Except that he had no choice but to leave. Leave his home, his colleagues and the job that he loved so much behind. He told us about the threats he was facing, the intimidation tactics, the harassment and how he feared for his life. And like so many other journalists, human rights defenders, and lawyers, he was forced to find safety abroad. He first went to the UAE, and when it became clear that he was in danger of being deported, he tried his luck in Kenya. We did not even know he had managed to get there. He hadn’t told anyone, worrying that he would be tracked down.

Unfortunately, the threats that were made to him in Pakistan were carried out in Kenya. He arrived there on October 20 and left as a corpse just a few days later.

The sound of his absence

The vocabulary to describe the impact of his untimely death on the family has not been created yet. Almost six months have passed since his murder, but the grief still sets us on fire every morning and drowns us in waves by the evening. It shows no signs of ebbing.

Our first Eid without him is around the corner, and the sound of his absence is deafening. He was so generous with his Eid gifts that we would always joke that his Eidi would eclipse everyone else’s efforts. It’s just one of the many occasions that we must now learn to live without him.
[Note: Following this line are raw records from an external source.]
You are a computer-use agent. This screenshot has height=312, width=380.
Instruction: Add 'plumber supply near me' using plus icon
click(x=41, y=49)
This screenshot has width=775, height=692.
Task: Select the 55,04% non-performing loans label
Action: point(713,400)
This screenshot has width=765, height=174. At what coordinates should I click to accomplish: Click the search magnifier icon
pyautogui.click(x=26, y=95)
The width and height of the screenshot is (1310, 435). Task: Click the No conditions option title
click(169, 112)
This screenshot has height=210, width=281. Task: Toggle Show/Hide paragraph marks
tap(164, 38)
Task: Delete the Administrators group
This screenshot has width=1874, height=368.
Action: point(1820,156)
When someone dies, after the initial shock, you notice the little things that are no longer being done or no longer need to be done. I don’t need to keep a stock of giveaways in the house, which he insisted we keep to gift anyone who came over for dinner as a thank you for sharing a meal with him. I don’t need to keep making room in my house for the books that he endlessly devoured.
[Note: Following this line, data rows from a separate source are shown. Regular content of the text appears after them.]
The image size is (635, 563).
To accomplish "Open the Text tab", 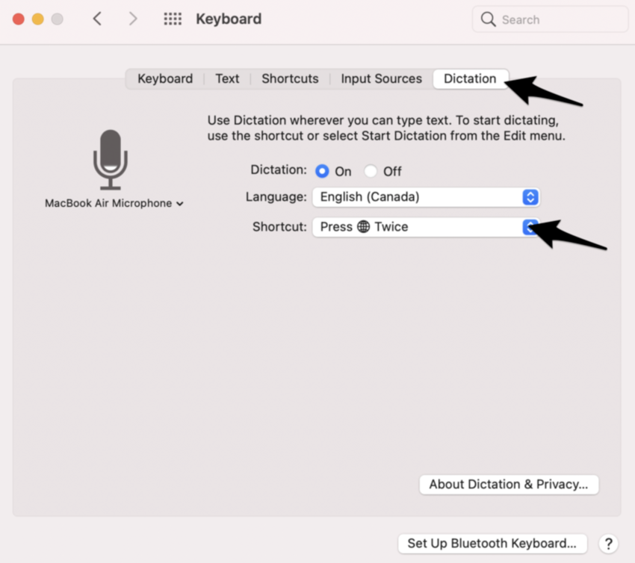I will coord(227,78).
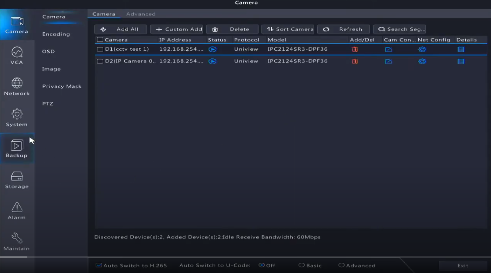
Task: Delete camera D1 using red trash icon
Action: (x=355, y=49)
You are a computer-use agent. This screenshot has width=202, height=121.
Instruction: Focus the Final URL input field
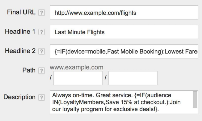point(124,13)
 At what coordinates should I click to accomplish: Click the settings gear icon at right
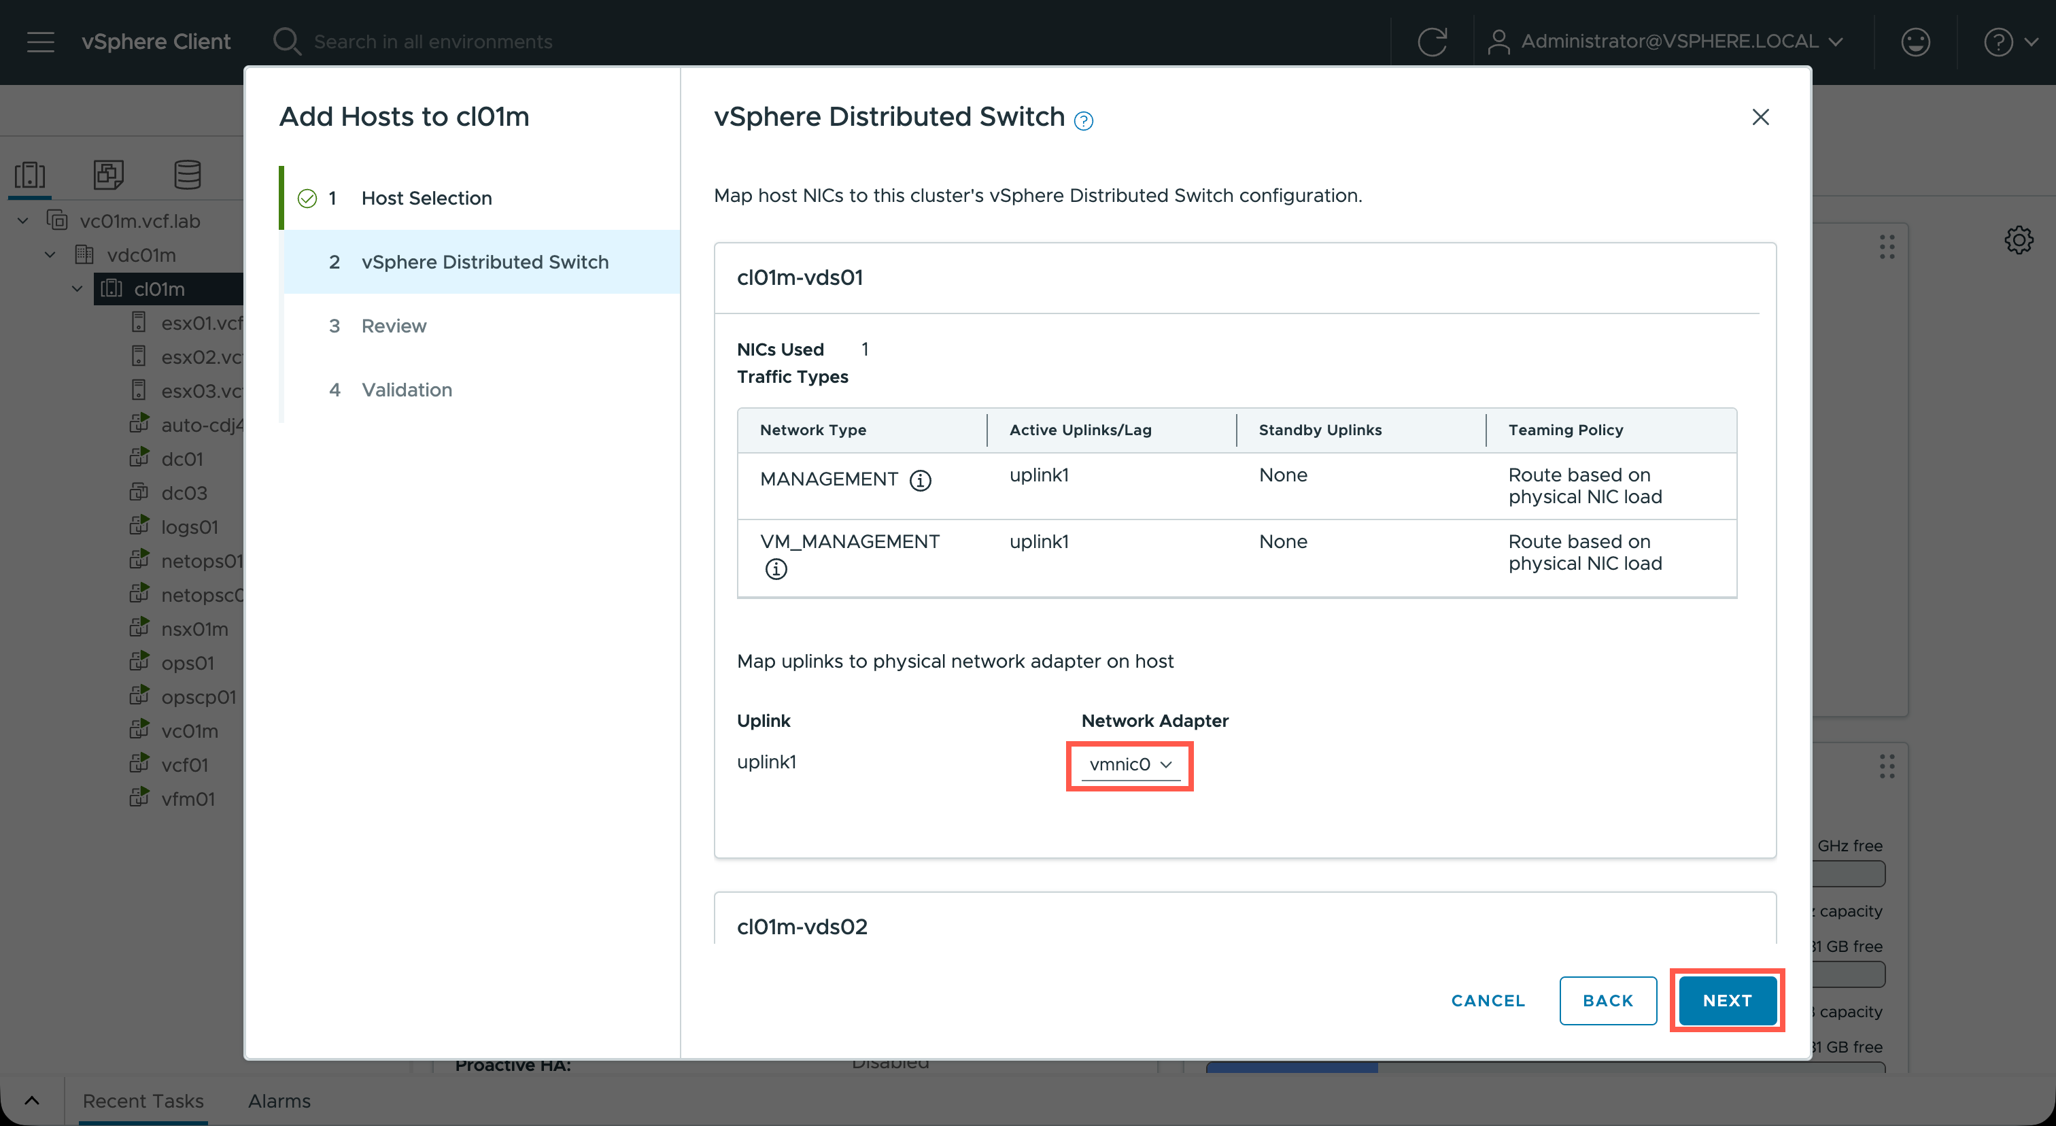click(x=2018, y=240)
Nothing about his death has been easy — from Arshad’s repatriation to his burial in Pakistan, to registering a case to investigate his death, to the insensitive media that shared images of his body, to the police in Kenya that have changed their story multiple times, to the authorities in Pakistan who, in six months, have not been able to provide us with any answers.

Knocking on all doors

Arshad was a wildly popular journalist, whom people are still vociferously campaigning for on social media, half a year later. The Supreme Court has repeatedly called out the mistakes that are being made in the investigation in Pakistan, while Pakistani authorities highlight the lack of cooperation from their Kenyan counterparts before the same court. Everyone is watching, and yet, justice only seems to become more and more elusive. What does that say about the criminal justice system of not one, but three countries?

We are knocking on every door, hoping at least one will open. But so far, they all seem to be slamming shut in our faces. And as Arshad’s name slowly begins to slip from news tickers, and investigators continue to play the blame game, our fear is that they will be locked forever.

Authorities in both Kenya and Pakistan seem to be indifferent to our suffering, and it is baffling that no one has been arrested or charged yet. The truth of Arshad’s murder must come out. An independent, impartial, and immediate investigation is the only way to ensure it does not remain buried with him in his grave.

Arshad Sharif was killed in Kenya on 23 October 2022. In December 2022, a team of Pakistani investigators concluded that it had been a “planned assassination.” The investigation in Kenya is ongoing, but the family is yet to receive any answers.